* _ACTIVITY_
Each entry needs to be duplicated exactly.

* _SOURCE MATERIAL_

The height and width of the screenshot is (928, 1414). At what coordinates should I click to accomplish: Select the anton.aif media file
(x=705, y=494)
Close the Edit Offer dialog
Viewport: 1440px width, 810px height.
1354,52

* _TASK RESULT_
The height and width of the screenshot is (928, 1414). At what coordinates should I click to accomplish: Select the anton.aif media file
(x=705, y=494)
Close the Edit Offer dialog
Viewport: 1440px width, 810px height.
1354,52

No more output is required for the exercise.